You

1.3K 133 4
                                    

Sam tidak menanggapi pertanyaan Renata, dia hanya melirik Jonatan sekilas dan si jangkung beralis tebal nan hitam itu hanya mengangkat bahu.

“Come on boys!” Renata menengadahkan tangan ke udara. “Tell me what happend? Lama-lama aku bisa gila dikurung tanya, tahu nggak kalian, nanya itu nggak boleh di kasih tahu, nanya ini jawababnya nanti!”

“Nggak ada apa-apa,” sahut Jonatan, “persoalan antara kita berdua, bukan antara aku dan Sam.”

“Hia, Samuel! Kamu ngebela ....” Renata kehabisan kata, dia hanya bisa memukul pahanya kesal.

“Na,” Sam mendekat ke arahnya, mengusir Jonatan menjauh dari sisi Renata. “Kita berdua baikan demi kamu, kalau kita terus rebutan siapa yang nolongin kamu kemarin, bisa-bisa tubuh kamu di gergaji kaya Evil Dead, dibagi jadi dua!”

Renata menatap Sam, kepalanya masih meragukan penuturannya.

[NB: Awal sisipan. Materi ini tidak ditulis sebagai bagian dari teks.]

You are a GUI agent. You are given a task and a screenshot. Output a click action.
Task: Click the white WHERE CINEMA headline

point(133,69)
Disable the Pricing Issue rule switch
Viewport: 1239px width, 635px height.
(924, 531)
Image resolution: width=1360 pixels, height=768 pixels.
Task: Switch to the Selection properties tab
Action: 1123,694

“Aku boleh ke ruangan, Reno kan?” tanya Renata penuh harap pada Sam.

“Nggak diam di sini aja!” kata Sam tegas, “yang ada kalian malah sibuk pelukan, mesra-mesraan!”

“I swear in the name of my belove rabit, snow ball!” Renata mengangkat tangan kanan dengan dengan dua jari telunjuk dan jari tengah berdiri tegak juga tangan kiri merapat di dada. “I will never break the rule!”

“Tadi kaki ketusuk kaca aja nggak nyadar,” cibir Jonatan tajam.

“Kenapa cemburu?” tantang Renata, tetapi matanya mengarah ke tembok kosong.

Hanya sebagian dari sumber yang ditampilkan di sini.